(Saved data entries)
--------

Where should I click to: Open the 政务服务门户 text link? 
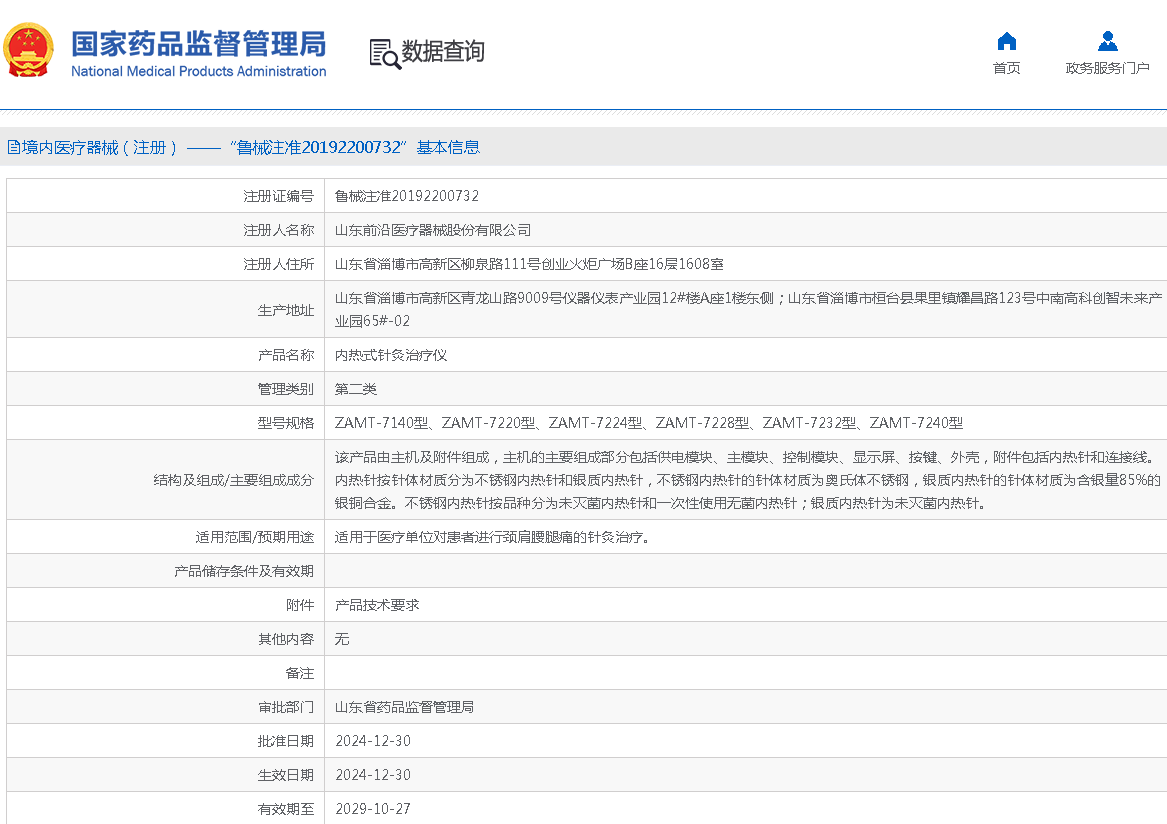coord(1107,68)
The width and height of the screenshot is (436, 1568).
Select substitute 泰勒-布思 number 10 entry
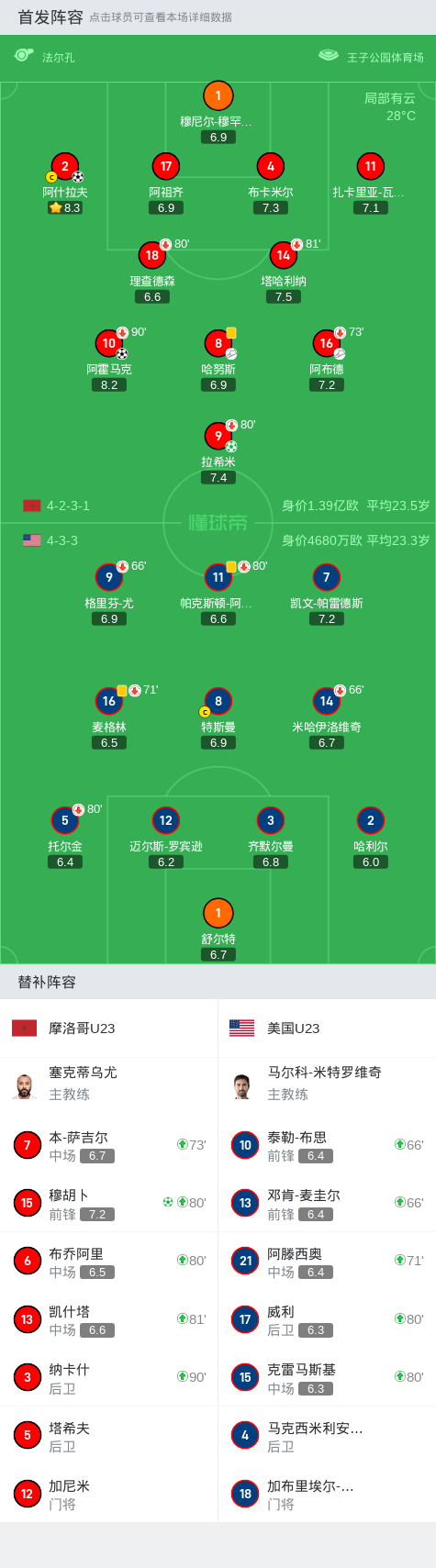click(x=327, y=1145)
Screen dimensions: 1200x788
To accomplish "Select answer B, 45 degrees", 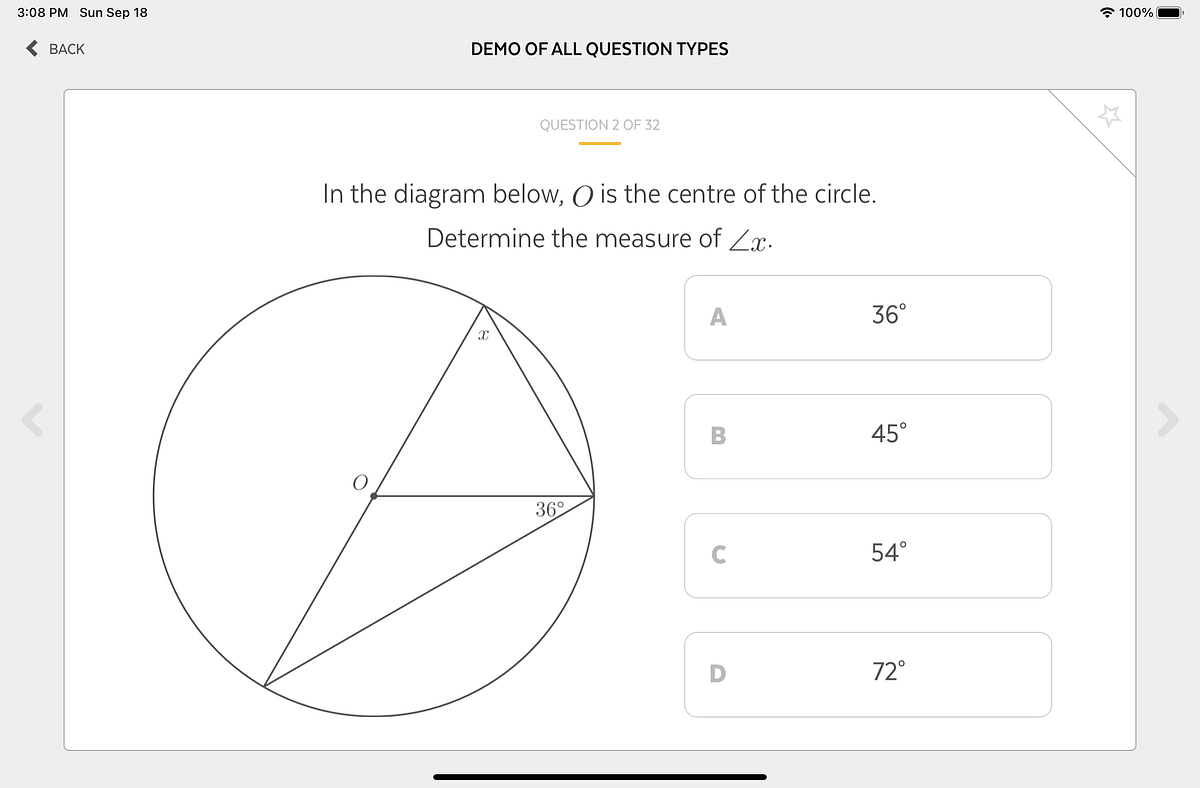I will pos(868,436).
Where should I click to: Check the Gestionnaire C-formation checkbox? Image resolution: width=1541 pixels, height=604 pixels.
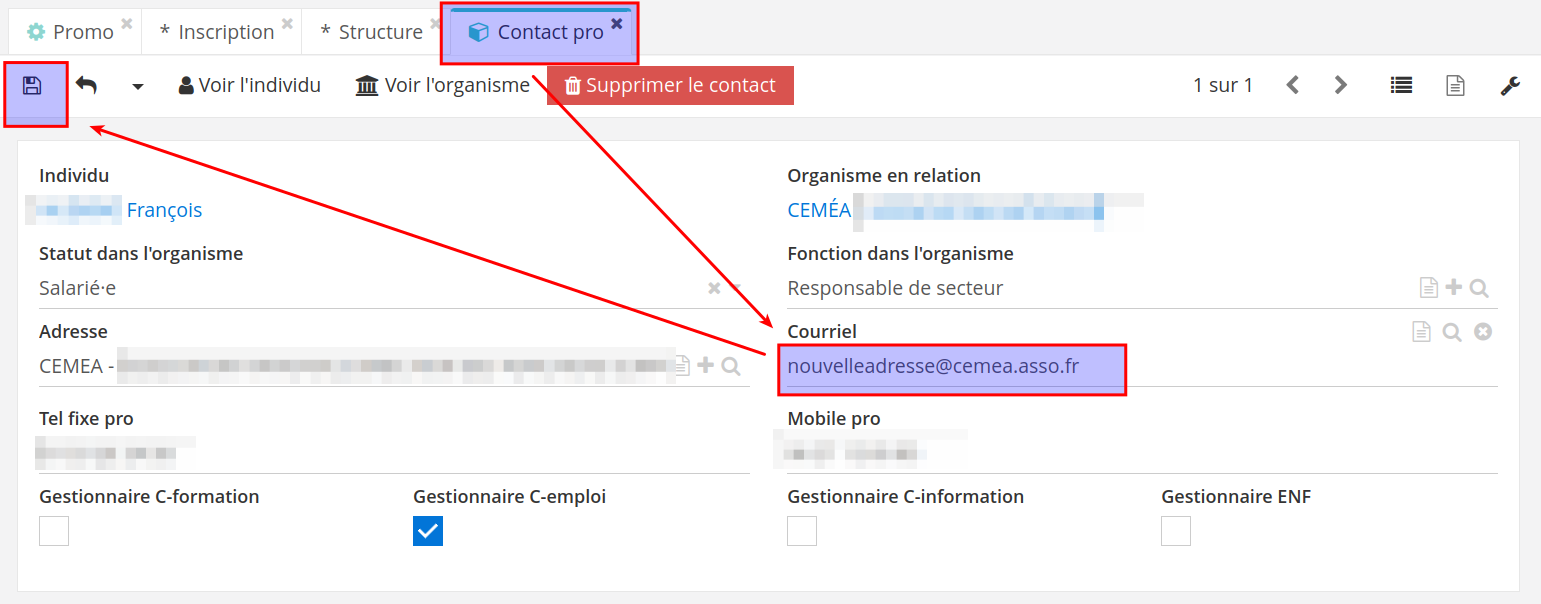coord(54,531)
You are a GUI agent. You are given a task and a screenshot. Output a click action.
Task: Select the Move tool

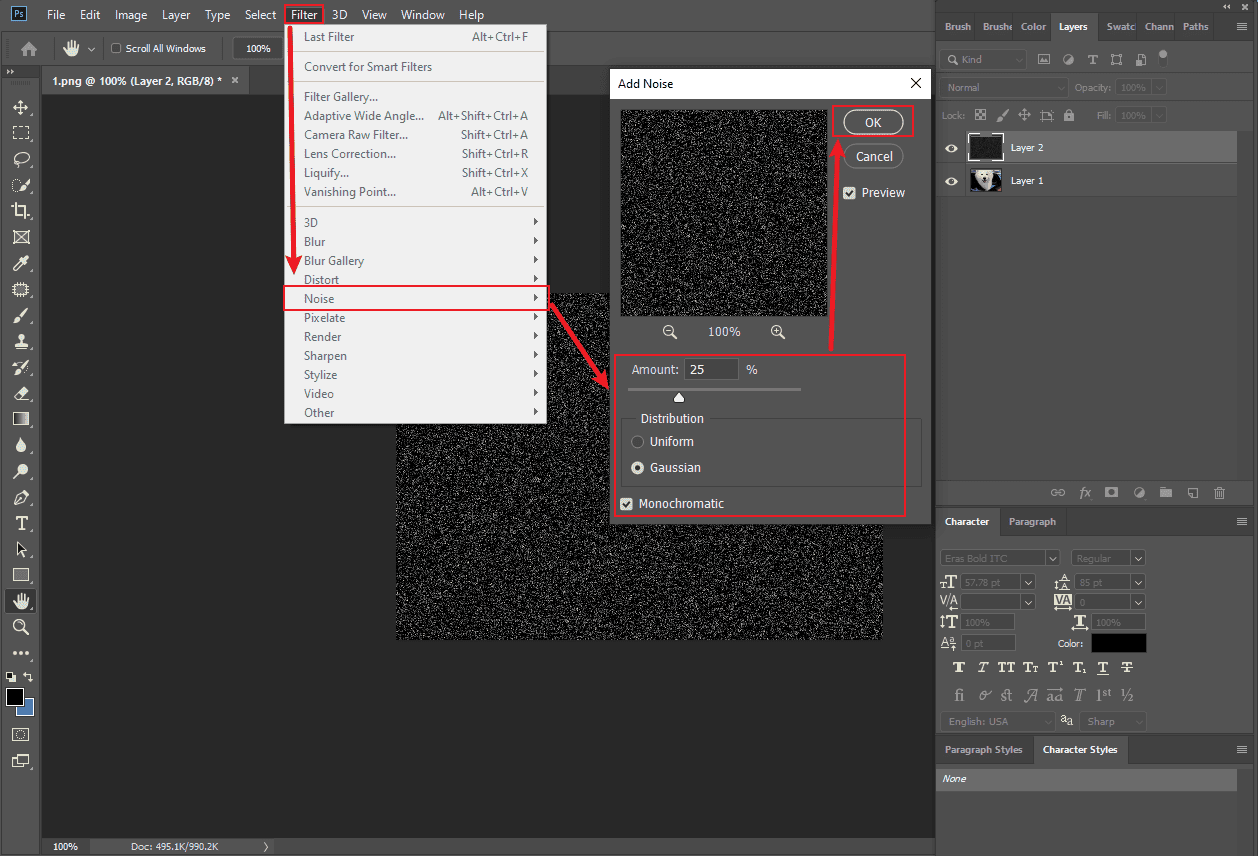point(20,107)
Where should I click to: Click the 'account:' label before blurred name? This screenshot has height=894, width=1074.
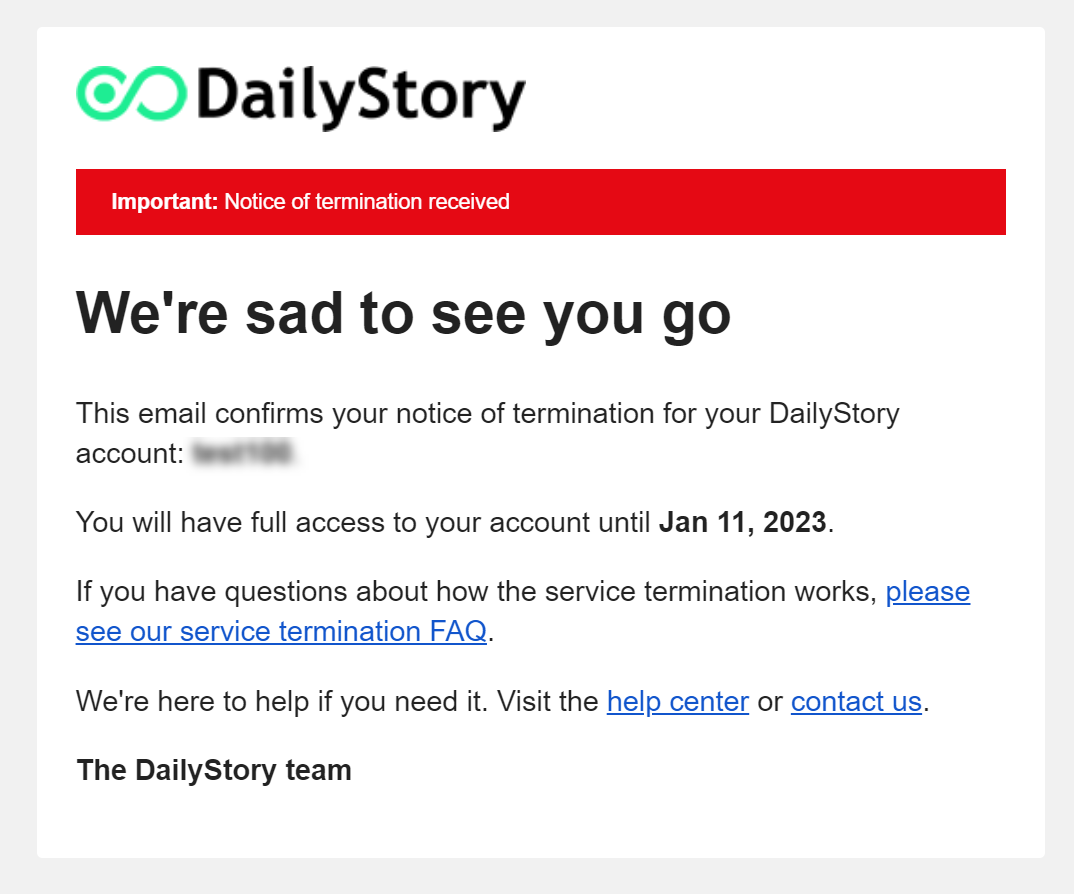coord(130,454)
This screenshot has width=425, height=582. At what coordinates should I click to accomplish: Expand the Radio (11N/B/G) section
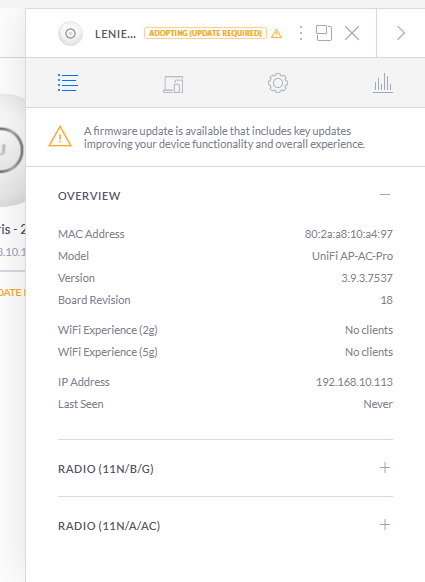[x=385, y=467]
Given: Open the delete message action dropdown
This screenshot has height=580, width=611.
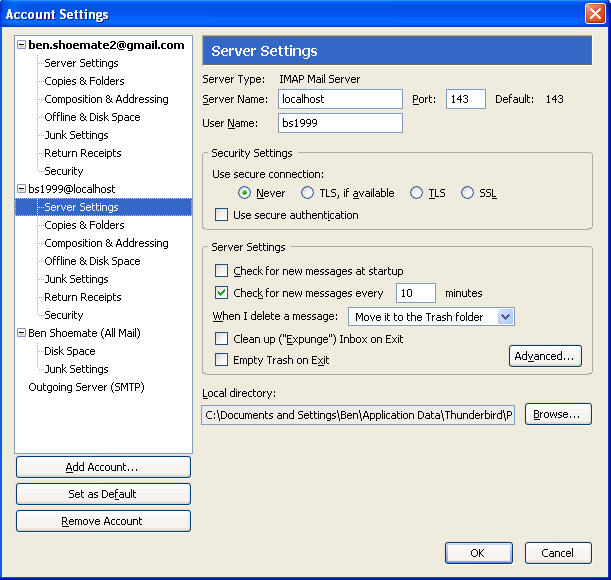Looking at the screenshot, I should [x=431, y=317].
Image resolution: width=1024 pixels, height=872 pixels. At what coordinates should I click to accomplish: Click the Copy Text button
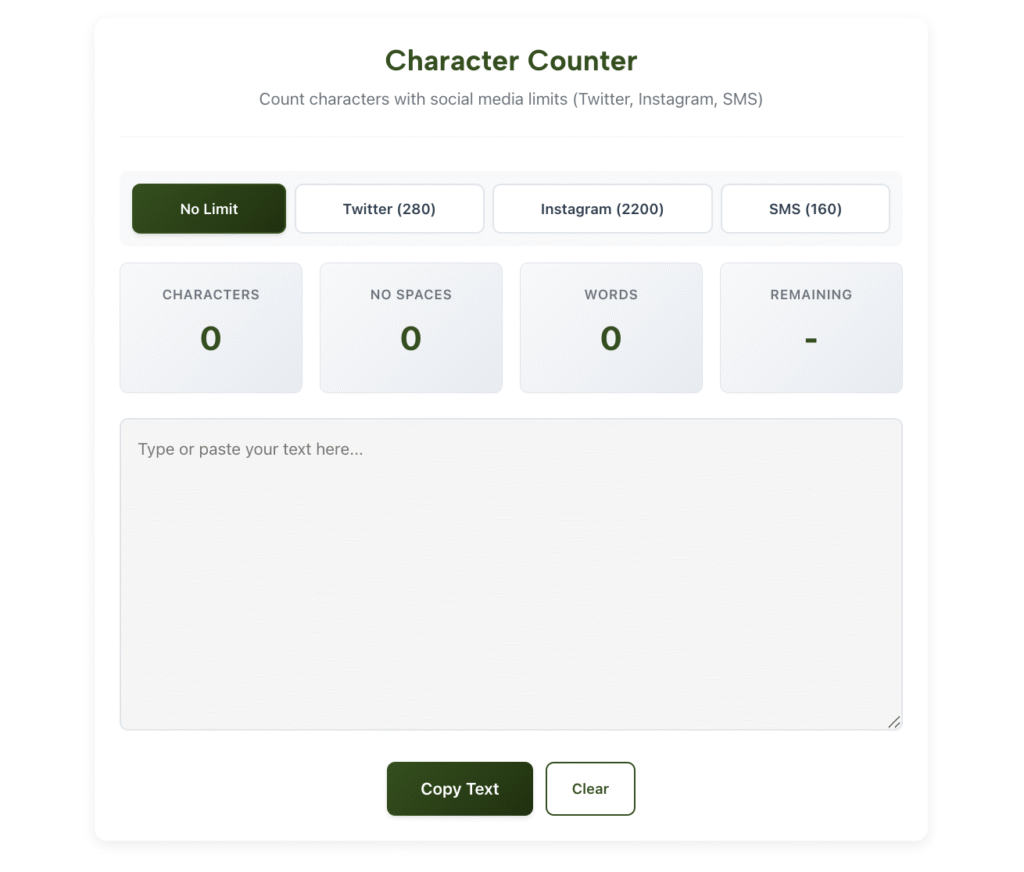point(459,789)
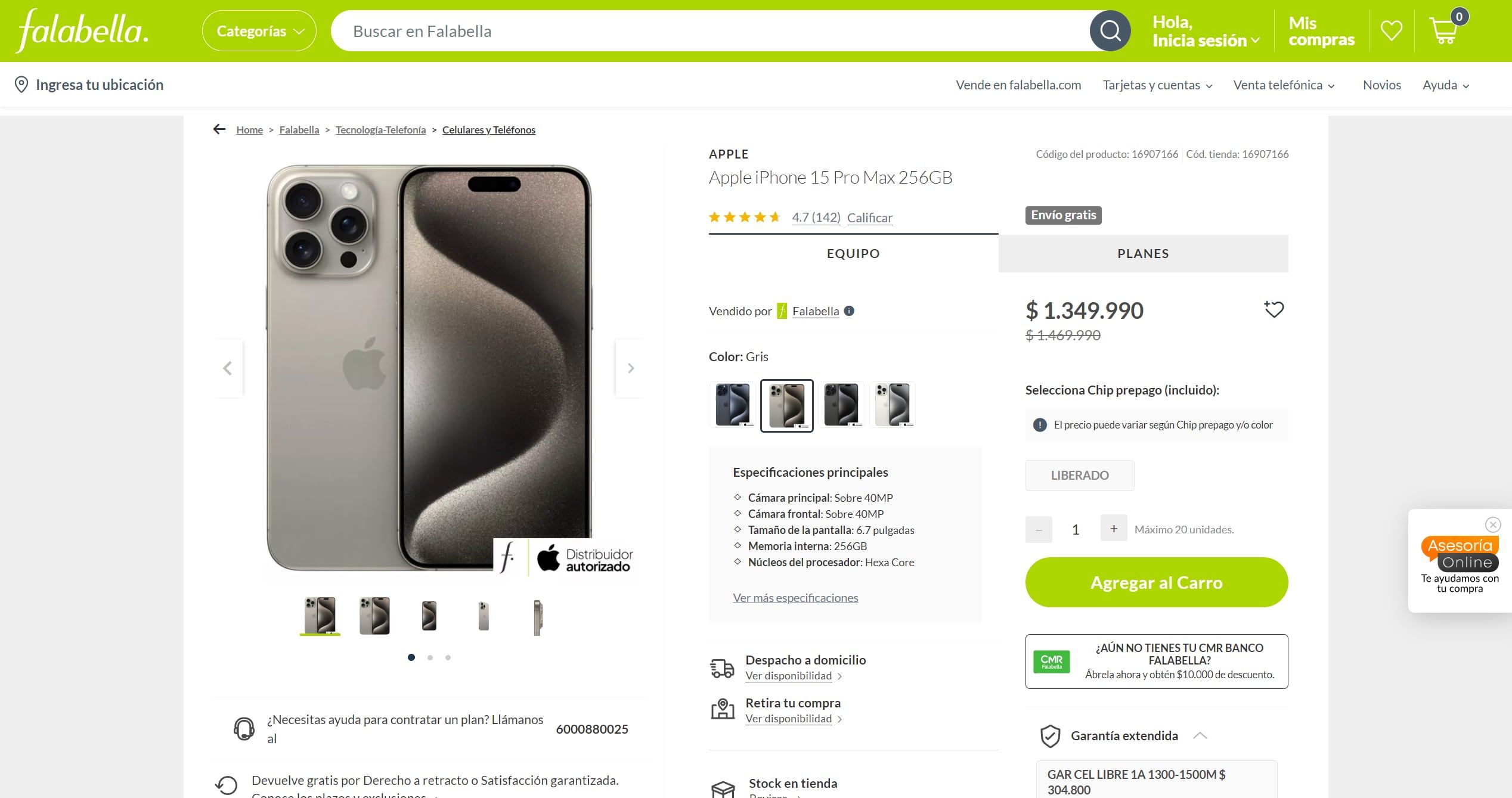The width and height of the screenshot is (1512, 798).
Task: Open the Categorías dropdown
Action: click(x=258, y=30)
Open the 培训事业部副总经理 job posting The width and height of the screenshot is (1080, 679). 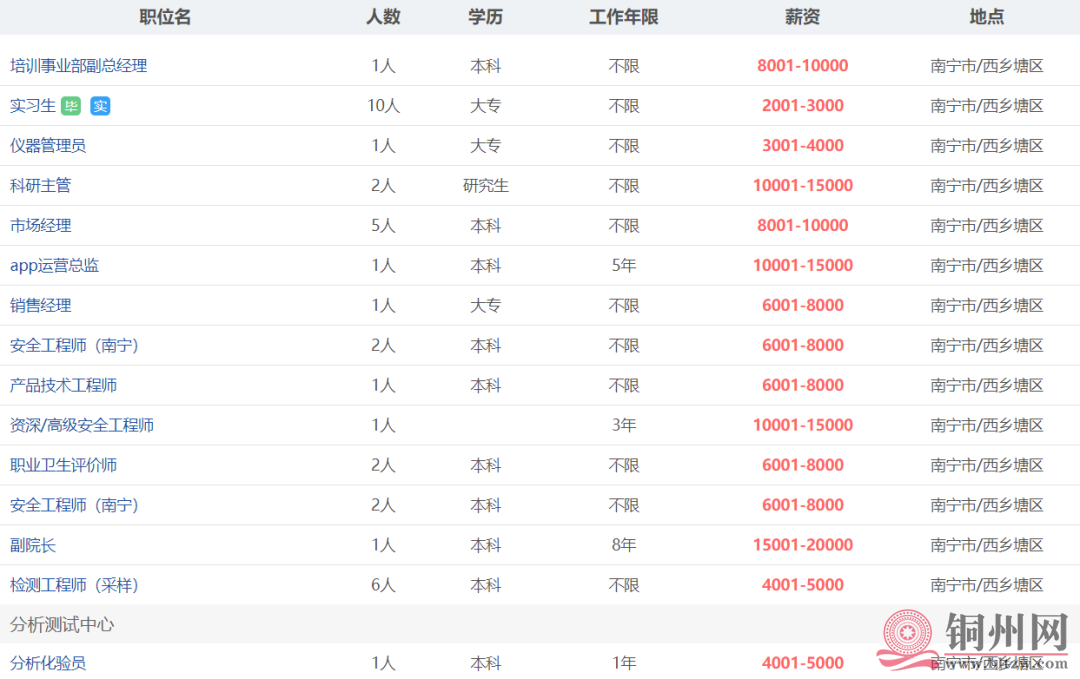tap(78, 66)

--------

▸ **Exercise prompt**
Please print the lines above word for word, starting at the one with "Where should I click to: Check" and ending at the one with "You are a GUI", both included, and without any picture.

▸ **Response area**
Where should I click to: Check the Gestionnaire C-formation checkbox? Image resolution: width=1541 pixels, height=604 pixels.
coord(54,531)
You are a GUI agent. You are given a task and a screenshot. Output a click action.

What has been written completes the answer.